YOUR ASSIGNMENT →
Your answer should be the lines from the one with "Show hidden system tray icons" to the end of the data below, both included, exact and free of pictures.
= Beginning of Section =
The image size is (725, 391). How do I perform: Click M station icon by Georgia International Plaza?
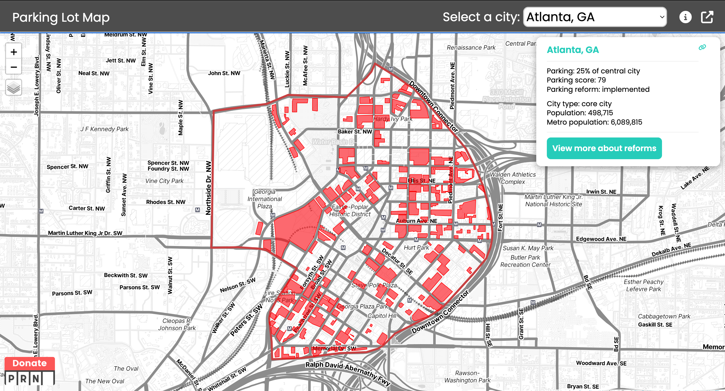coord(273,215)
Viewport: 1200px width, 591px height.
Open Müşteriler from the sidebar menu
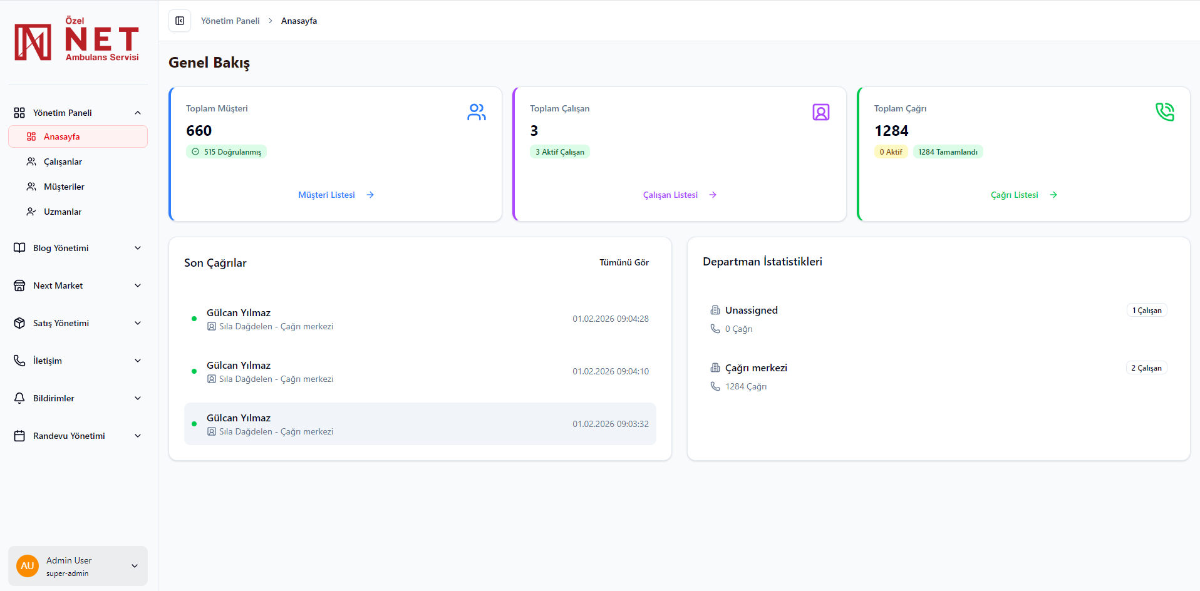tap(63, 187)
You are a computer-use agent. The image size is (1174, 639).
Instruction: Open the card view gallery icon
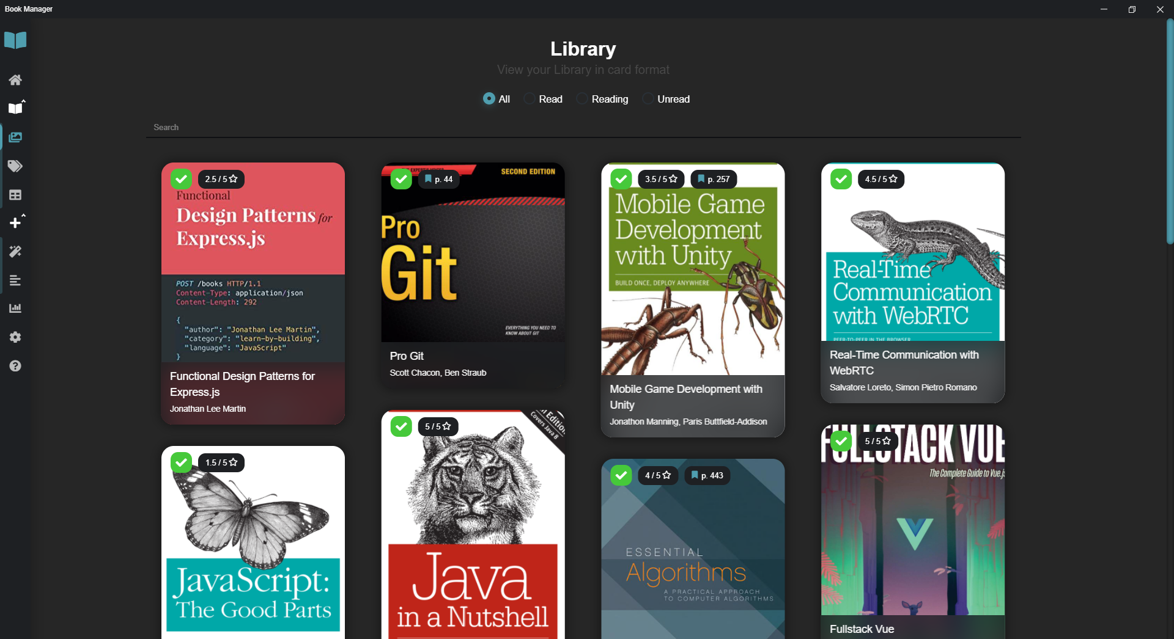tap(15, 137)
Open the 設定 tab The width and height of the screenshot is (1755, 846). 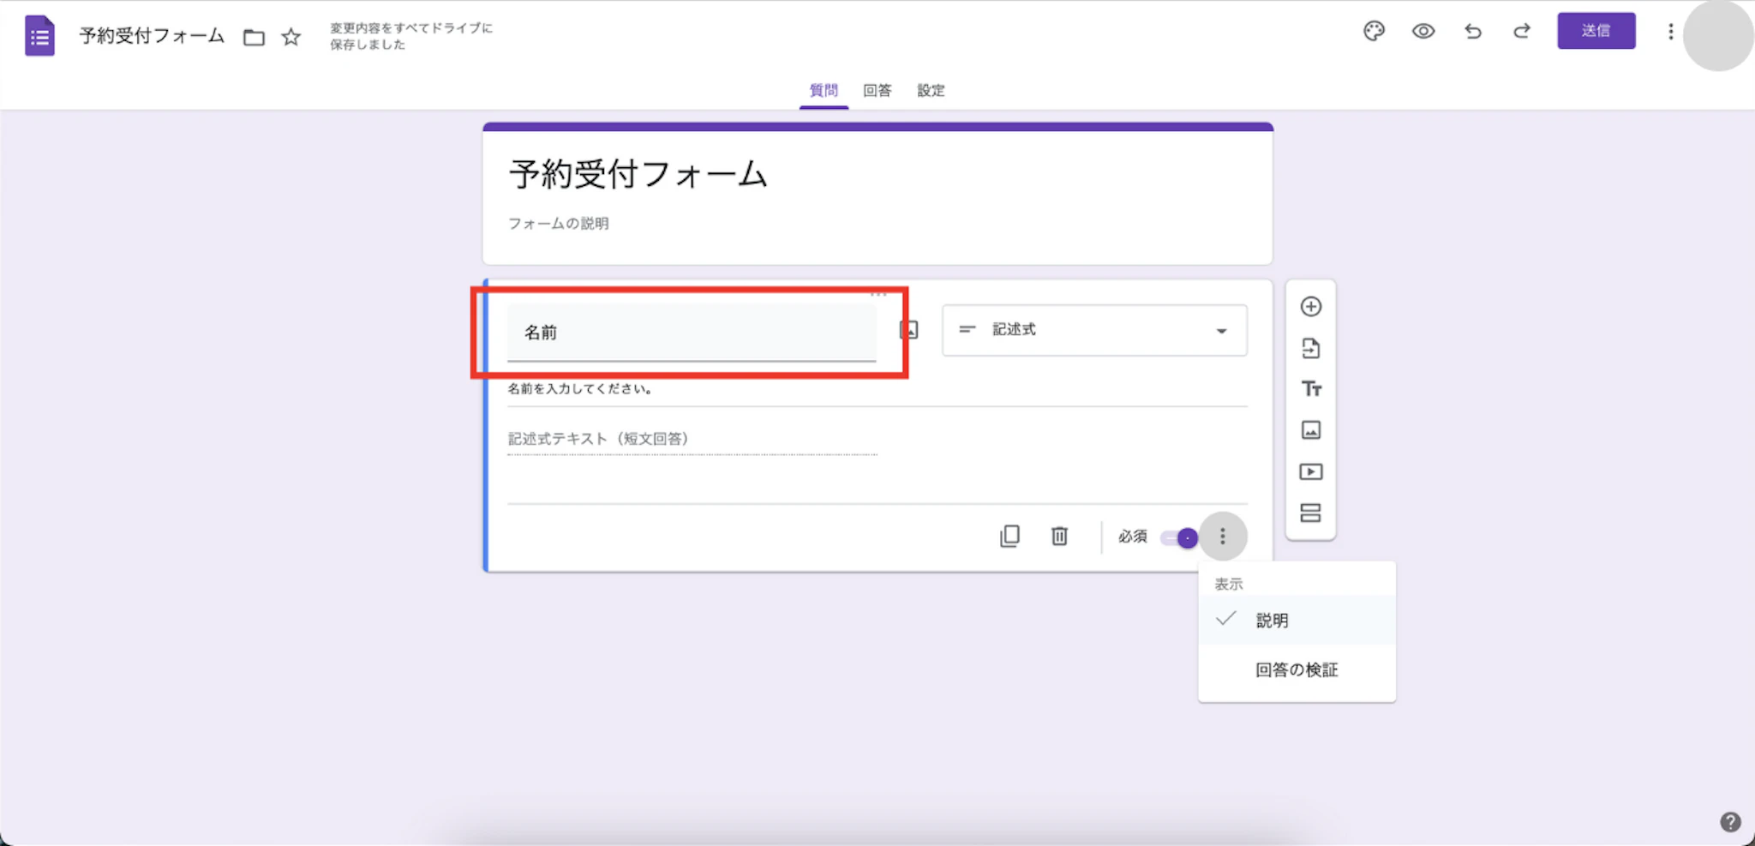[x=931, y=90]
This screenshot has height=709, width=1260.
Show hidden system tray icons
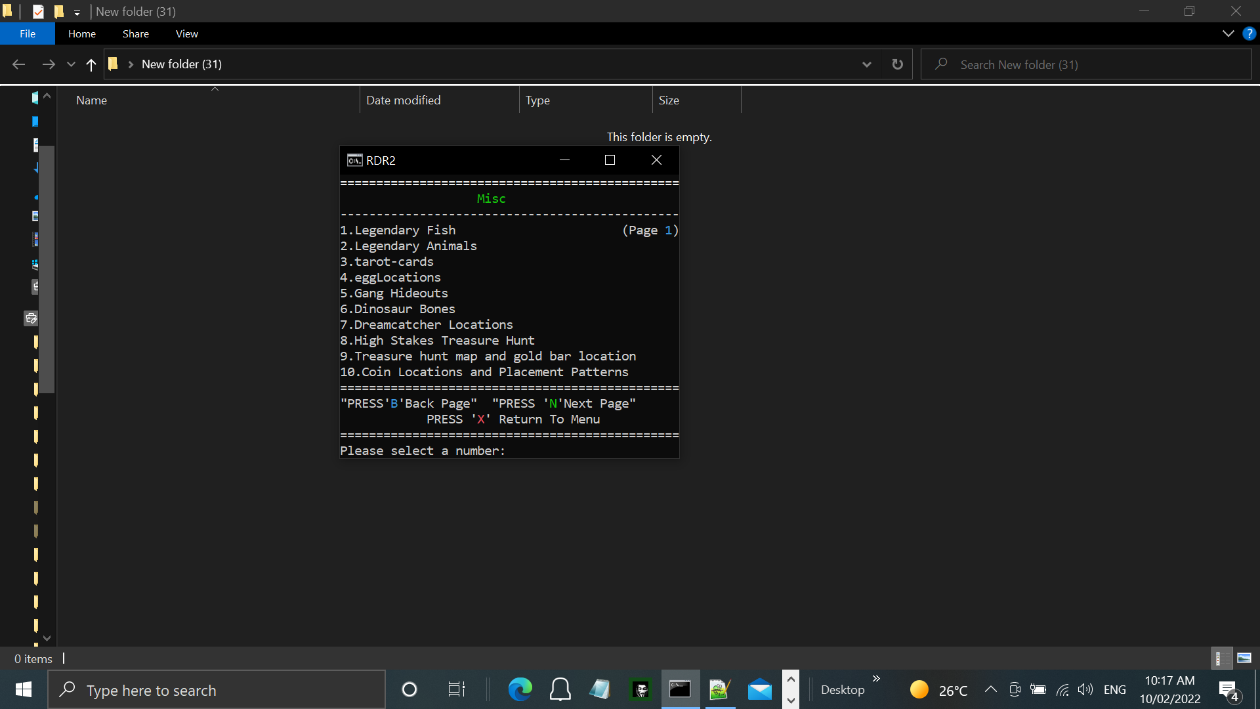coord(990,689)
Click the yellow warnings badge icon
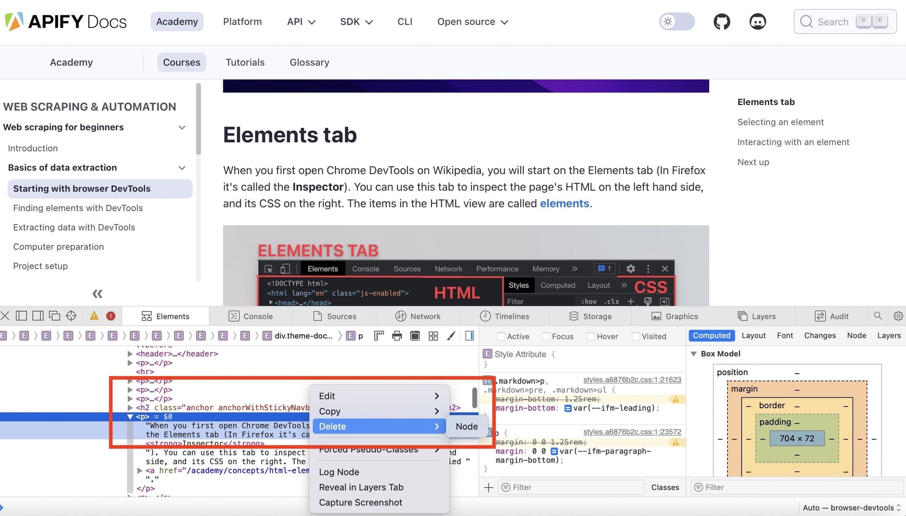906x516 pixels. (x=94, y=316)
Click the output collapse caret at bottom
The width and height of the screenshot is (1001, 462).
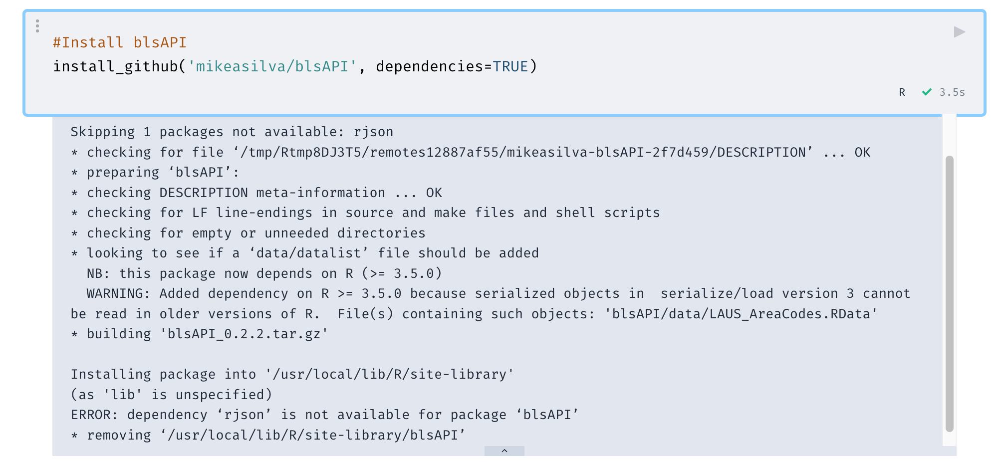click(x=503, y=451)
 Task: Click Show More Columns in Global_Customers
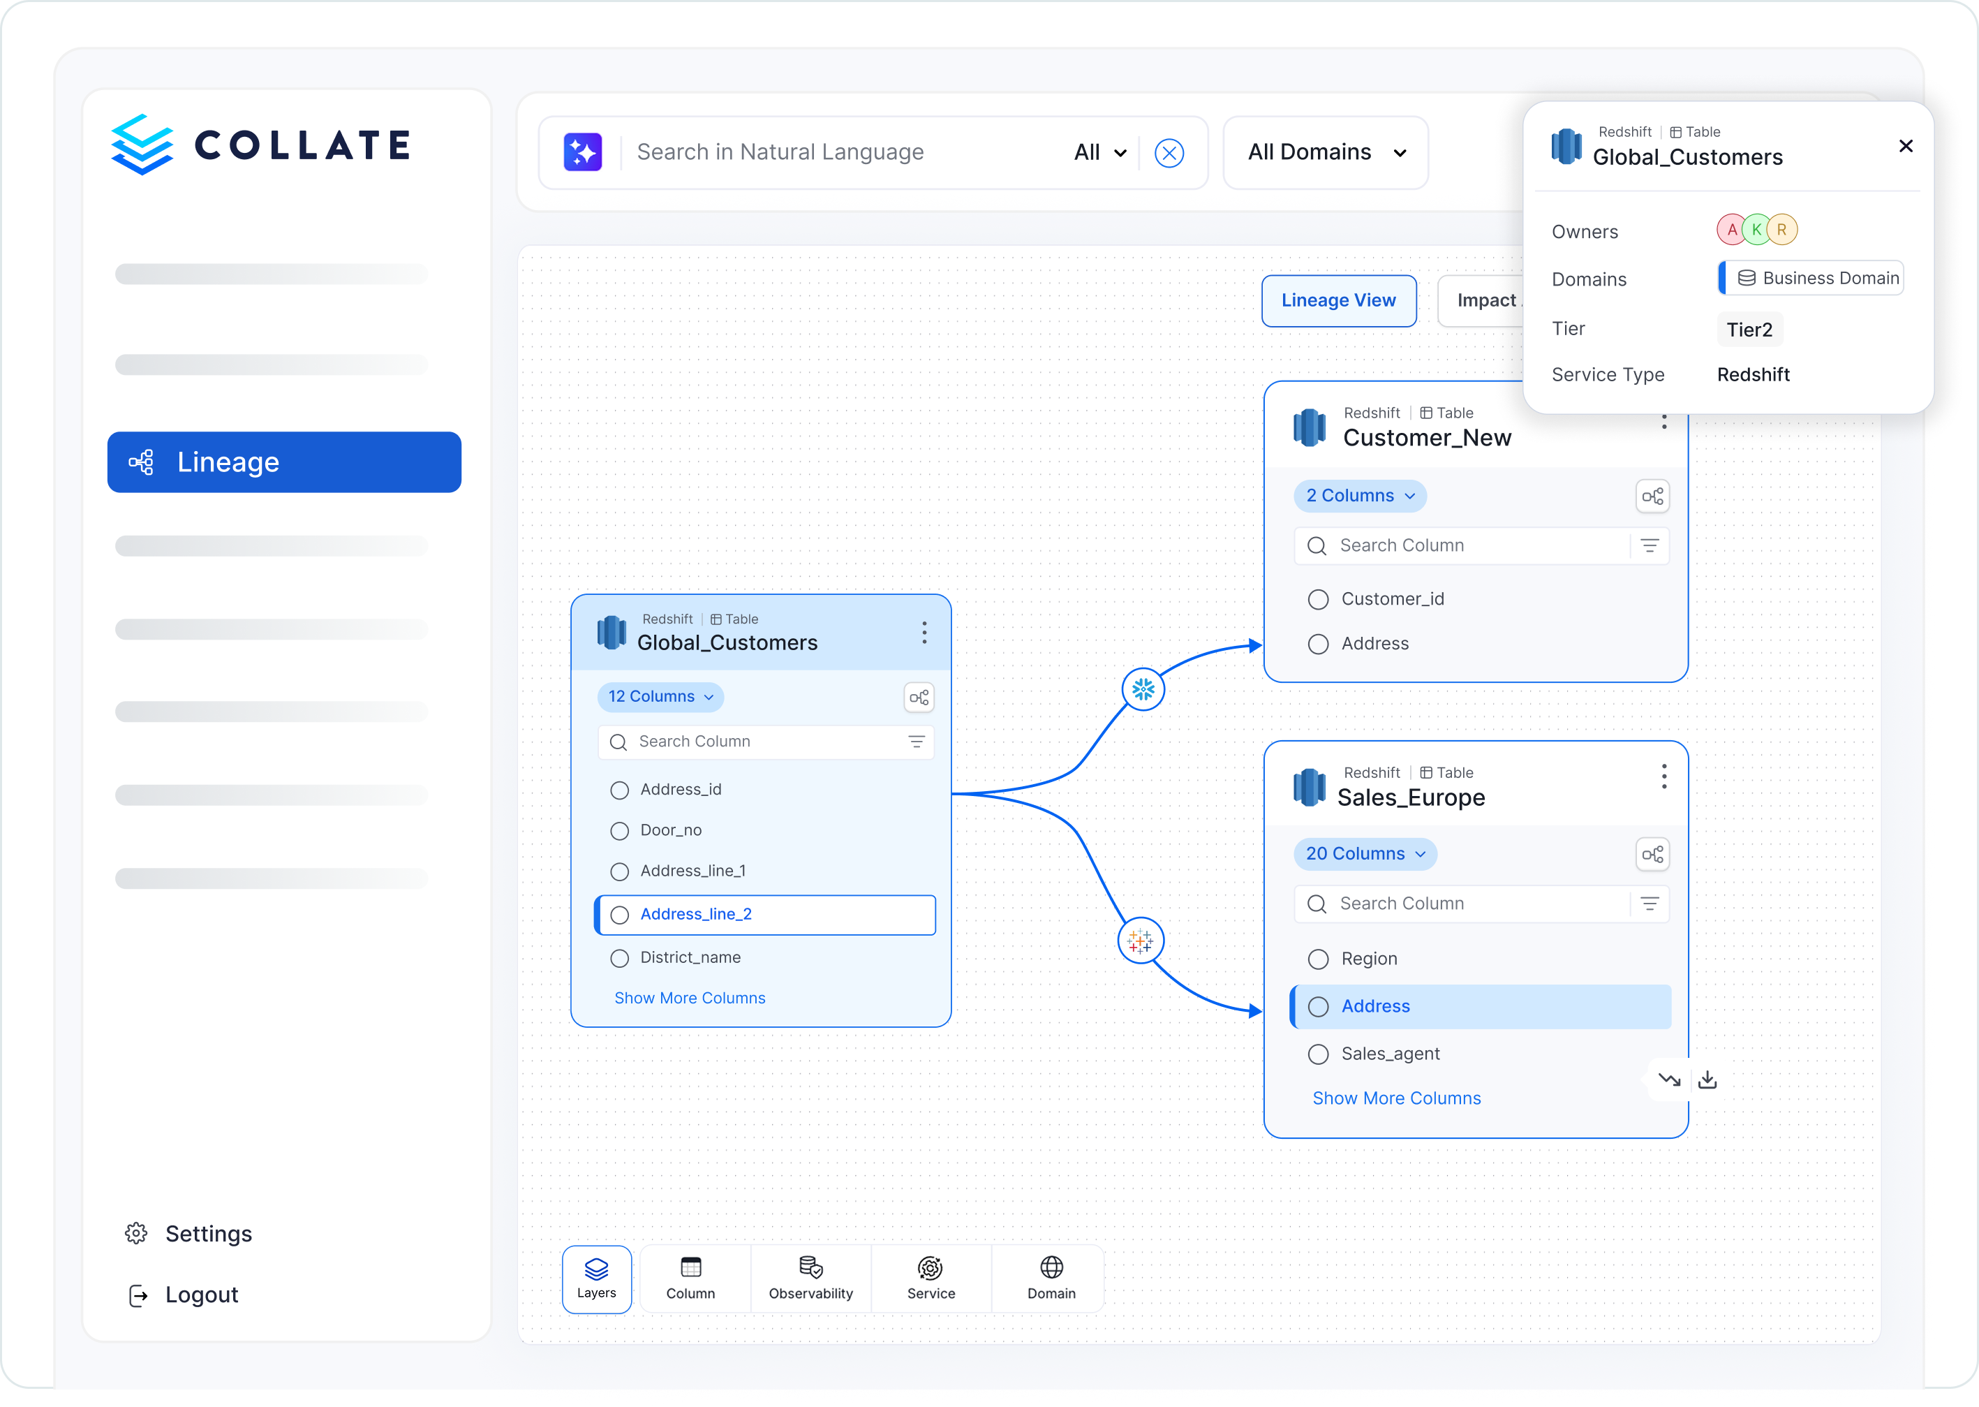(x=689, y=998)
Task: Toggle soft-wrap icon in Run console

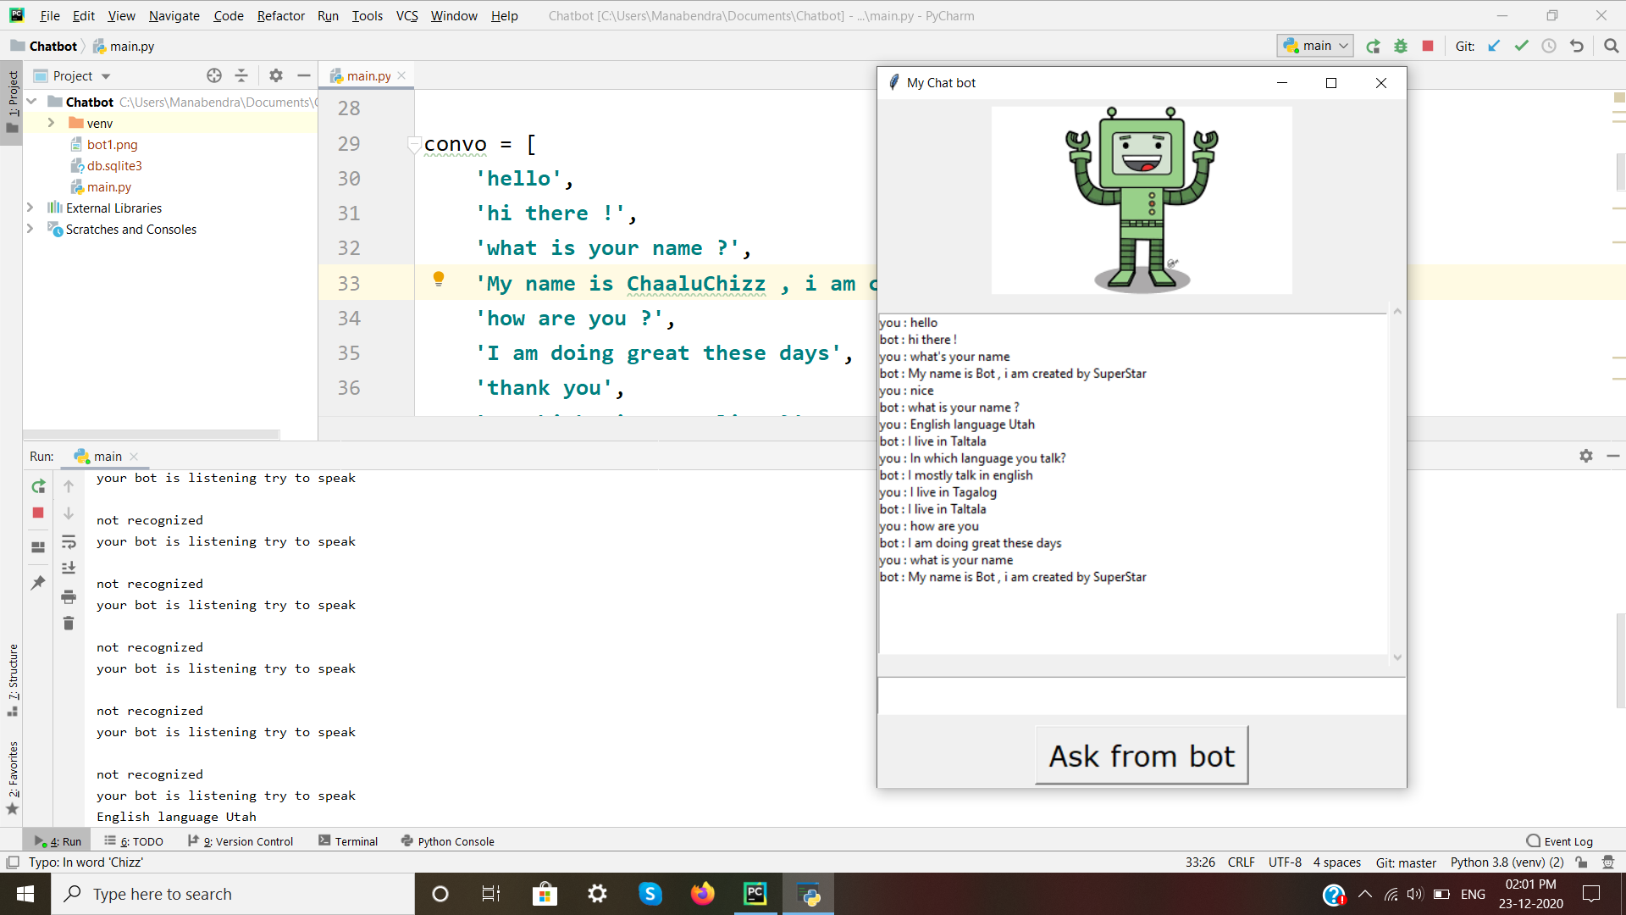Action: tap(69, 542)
= End of Section =
RESULT →
Show hidden system tray icons
coord(990,689)
Click the yellow warnings badge icon
906x516 pixels. (x=94, y=316)
Click the output collapse caret at bottom
The width and height of the screenshot is (1001, 462).
click(x=503, y=451)
 Task: Click Show More Columns in Global_Customers
(x=689, y=998)
Task: Toggle soft-wrap icon in Run console

Action: tap(69, 542)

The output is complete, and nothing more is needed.